#Lisbonne. L’acteur Bruno Candé froidement abattu par un sénior de 80 ans #justiceforbrunocande

La Rédaction

 

Bruno « a été sauvagement assassiné », affirme la famille dans un communiqué, et précise en outre que « son tueur l’avait déjà menacé de mort trois jours plus tôt, prononçant plusieurs insultes racistes à l’encontre de Bruno lui-même et de sa famille ». Bruno Candé Marques, 39 ans, a été abattu le 25 juillet dernier dans les rues de Lisbonne. Une mort qui relance le débat sur l’histoire coloniale du premier pays exportateur d’esclaves d’Europe.

 

 

« Un meurtre prémédité »

Selon sa famille, Bruno Candé, né au Portugal, père de trois enfants, était invalide, suite à un accident de vélo intervenu il y a deux ans pendant lequel le cycliste avait pris la fuite. Il en était sorti avec des séquelles, rapporte Karfa Diallo sur Médiapart.

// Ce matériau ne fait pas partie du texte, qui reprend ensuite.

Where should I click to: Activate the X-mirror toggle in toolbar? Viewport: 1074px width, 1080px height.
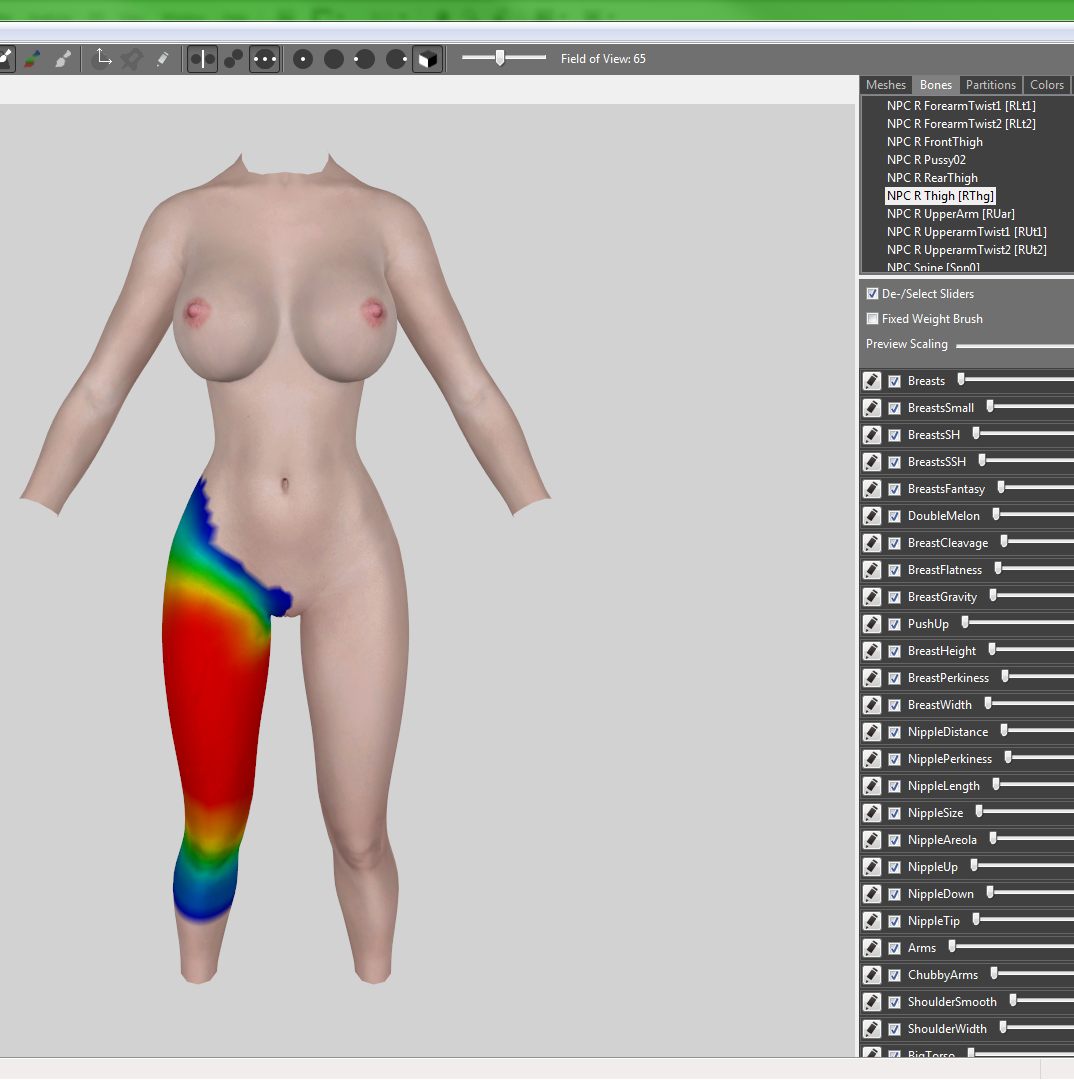pyautogui.click(x=203, y=59)
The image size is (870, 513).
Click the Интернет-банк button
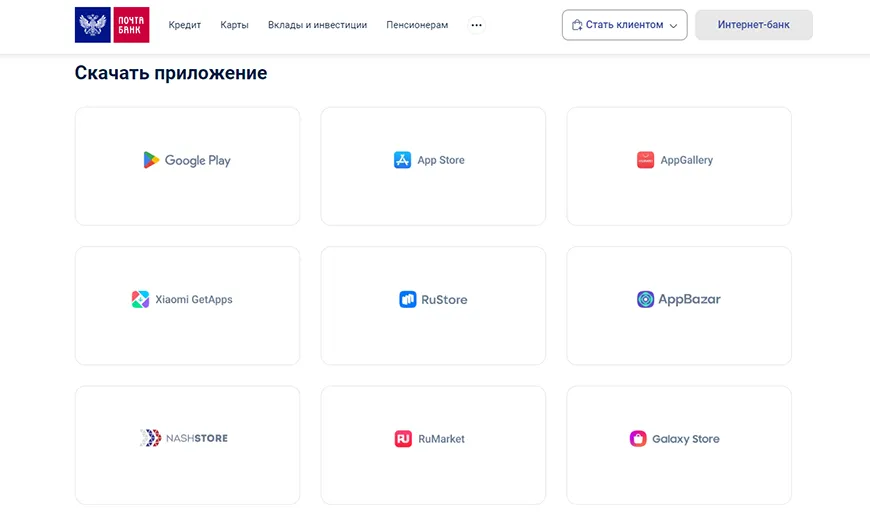pyautogui.click(x=753, y=25)
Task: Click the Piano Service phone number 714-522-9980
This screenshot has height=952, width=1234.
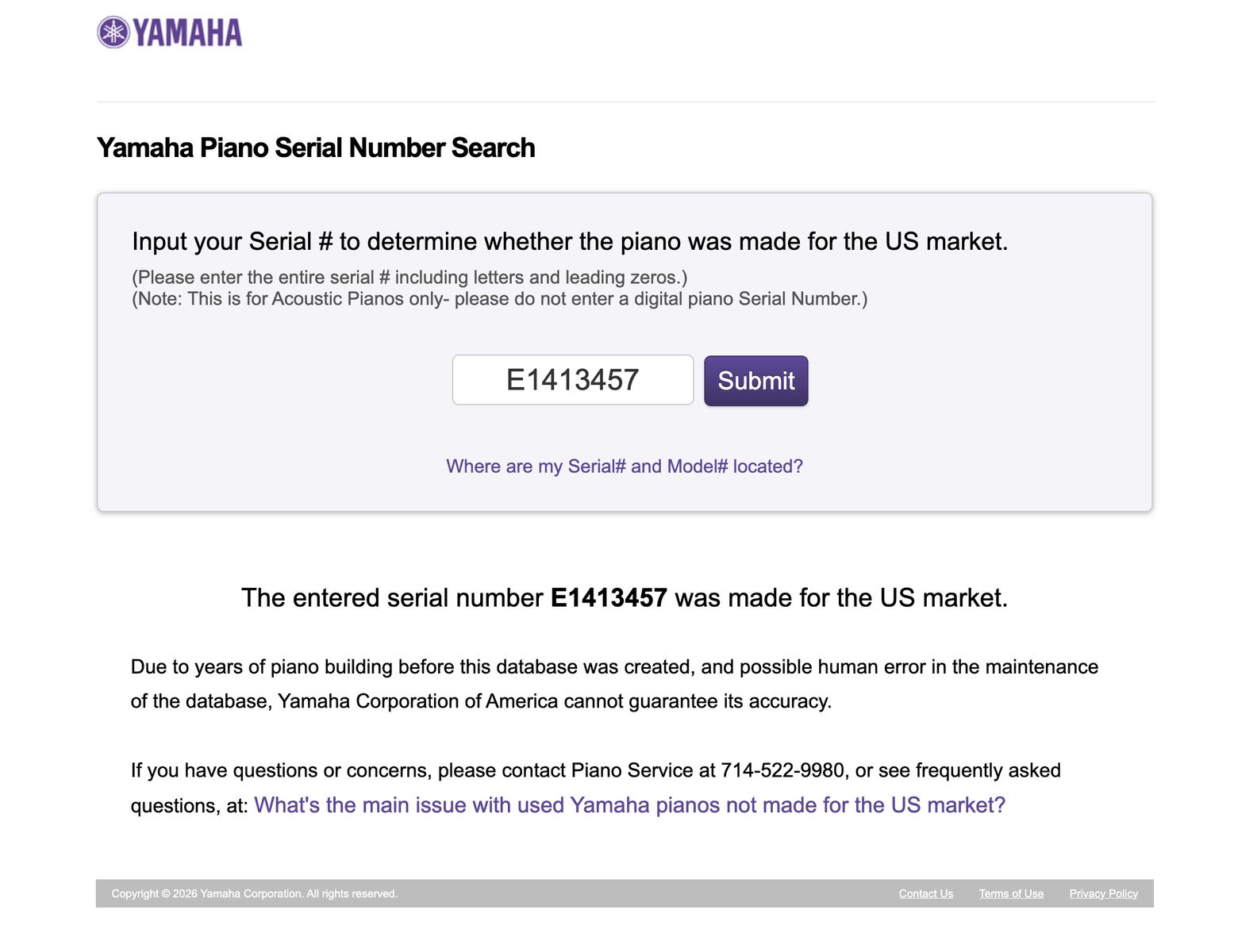Action: (x=782, y=770)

Ce samedi 25 juillet, Bruno était « assis sur un banc, dans la rue la plus fréquentée du quartier Moscavide où il avait l’habitude de s’asseoir quasi quotidiennement, à écouter sa radio », rapporte l’hebdomadaire Sol, repris par Le Courrier international. A ses côtés, son labrador noir qui serait à « l’origine de l’incident », selon des témoins, « la chienne de Bruno Candé aurait gêné le passage du retraité“Retourne dans ton pays, sale nègre”, aurait alors dit le second au premier.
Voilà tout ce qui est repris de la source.